Once again, do not take my word on this for I did learn any of this in my class.

 

[erok81]

That looks like it makes sense, but the answer I guessed was 187, and it was right. But I am pretty sure I got it wrong. I ended up with an answer that was close using the equation I posted, so I chose it and was right.

But, while we are on the subject of using the equation you posted, if you have a second, enter this problem into it.

"The rate constant for a reaction is 1.5 x 10-2 s-1 at 775 K and 3.5 x 10-2 s-1 at 825 K. What is the activation energy?"

That is the one I know how to do, but no matter how I enter into that equation you posted, I can't get the right answer.

 

[t!m]

Use this derived equation:

ln(\frac{k_2}{k_1}) = - \frac{E_a}{R} (\frac{1}{T_1} - \frac{1}{T_2})

You have this equation a little fudged. It should read:

ln(\frac{k_2}{k_1}) = - \frac{E_a}{R} (\frac{1}{T_2} - \frac{1}{T_1})

Additionally, you have to be mindful of converting kilojoules into joules, sinclair.

This is the same expression you posted erok, just subtracted from itself.
Using the above equation and watching your units, you'll arrive at the expected 187.

 

[erok81]

Ah ok. That makes sense, I have no clue how I ended up with the right answer, since I used something totally different.

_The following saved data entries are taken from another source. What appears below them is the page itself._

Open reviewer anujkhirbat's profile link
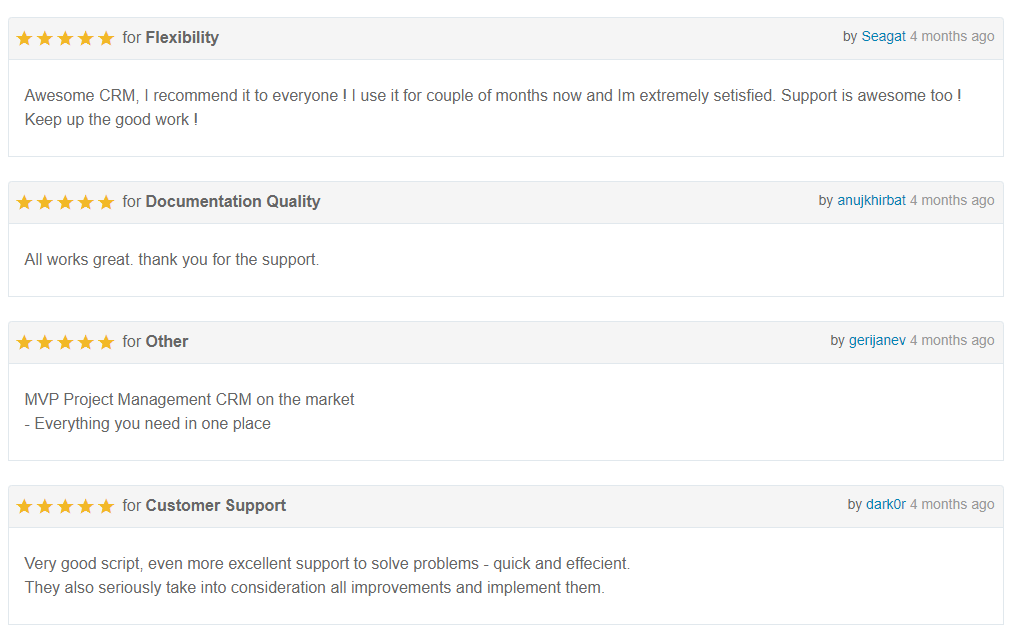 click(871, 201)
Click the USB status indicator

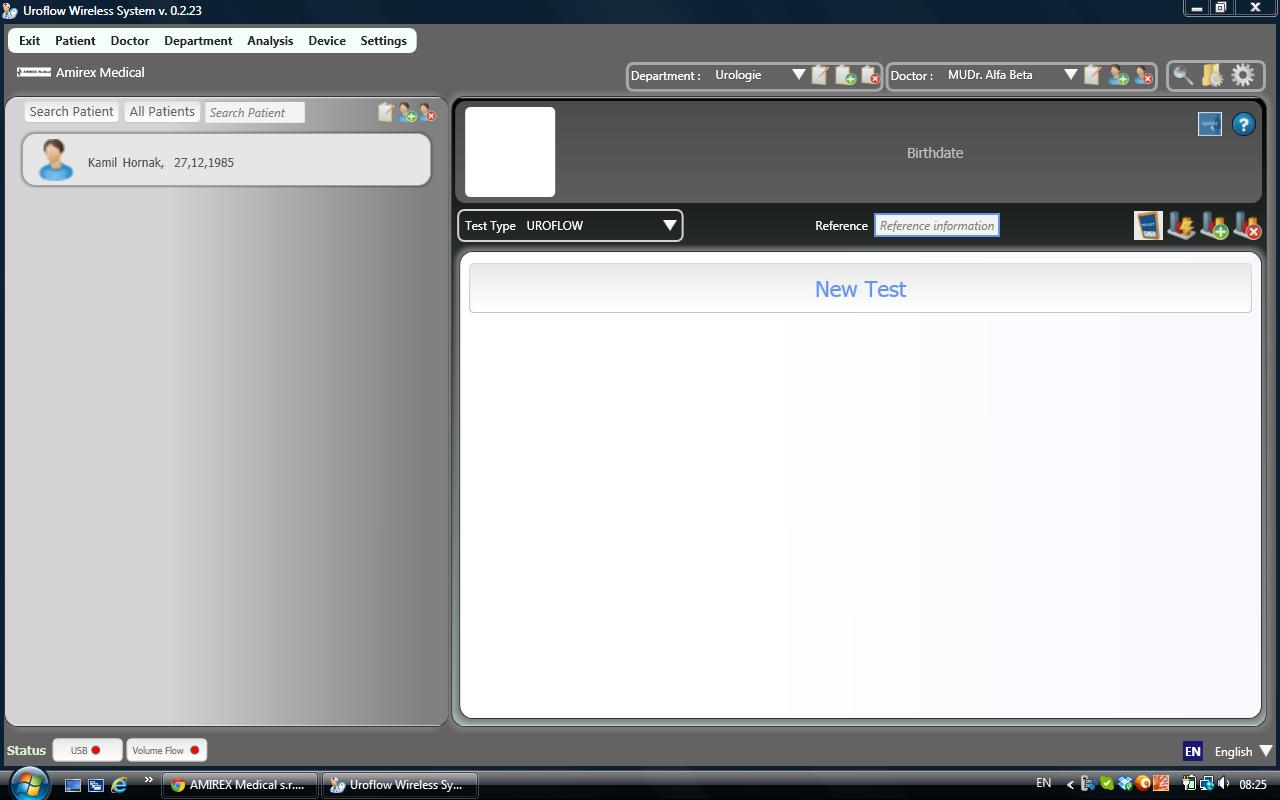tap(87, 750)
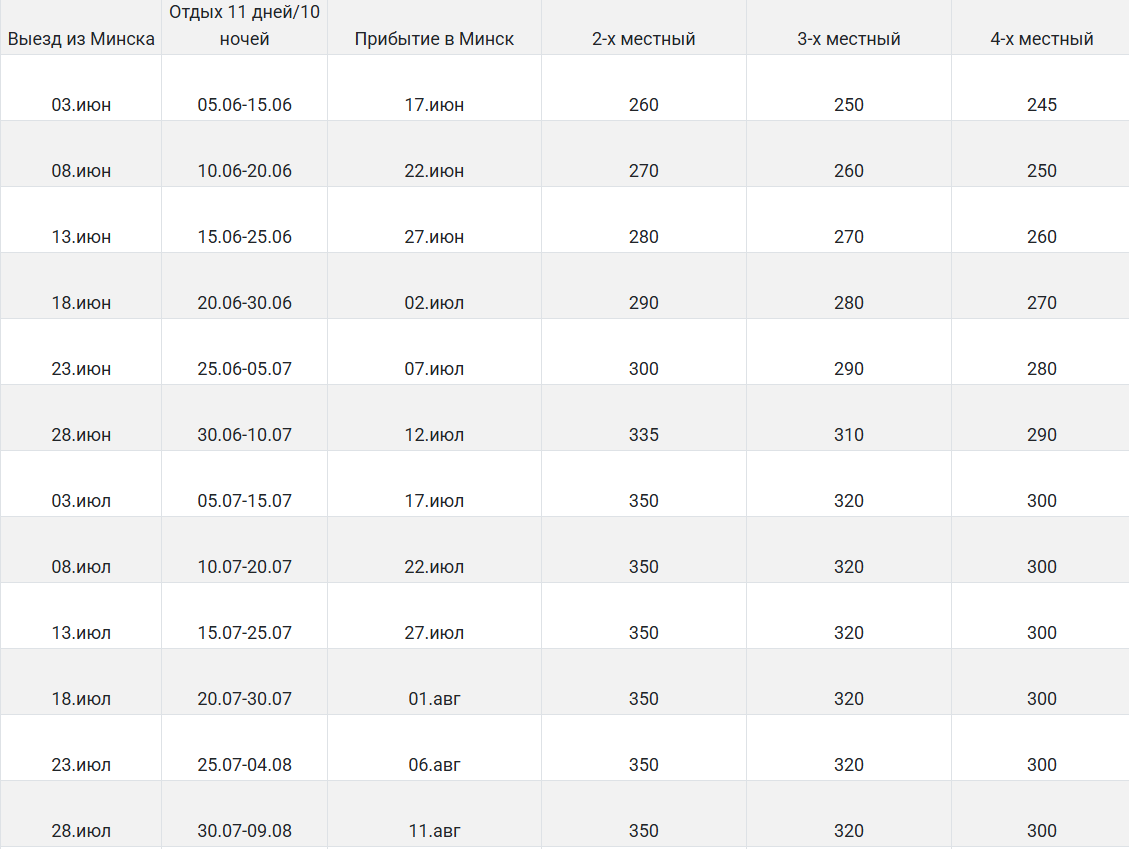This screenshot has height=849, width=1129.
Task: Select the 05.06-15.06 rest period cell
Action: (x=245, y=105)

Same with post #3, I did it again this morning waiting for class to start and came up with the right answer.


Any clues on what formulas to use on that first one?

 

[siddharth]

For the first one, have you learned about Boltzmann distribution?

 

[erok81]

For the first one, have you learned about Boltzmann distribution?

I don't think we have this semester. I know last semester chem we did.

The main problem is, I was sick and missed a day of class, and I think they went over whatever we are supposed to do then. Because I can't find anything in book in the chapter we are covering right now.

 

[ksinclair13]

I had good feeling that I was wrong. I was just trying my best to point him in the right direction (it sort of worked ). That is why I said not to trust what I said . I actually did figure it out using the correct equation first (1/T2 - 1/T1) and got 1.xx, which makes more sense now. If I would've just converted into joules, I think I would've gotten it correct. Sorry.

 

[siddharth]

These links may help you

http://www.webchem.net/notes/how_far/kinetics/maxwell_boltzmann.htm
http://hyperphysics.phy-astr.gsu.edu/hbase/quantum/disfcn.html
http://en.wikipedia.org/wiki/Maxwell-Boltzmann_distribution

 

[erok81]

Hmm..I can't find anywhere on there how you would find the fraction of atoms like in problem one.

 

[siddharth]

The fraction of atoms (\frac{n_i}{N}), occupying a state which has energy E_i is given by

\frac{n_i}{N} = \frac{e^{-\beta E_i}}{\sum_{i} e^{-\beta E_i}}

and where,

\beta = \frac{1}{kT}
where k is the Boltzmann constant.

so, if you know the energy gap between the energy levels, you can find out the fraction.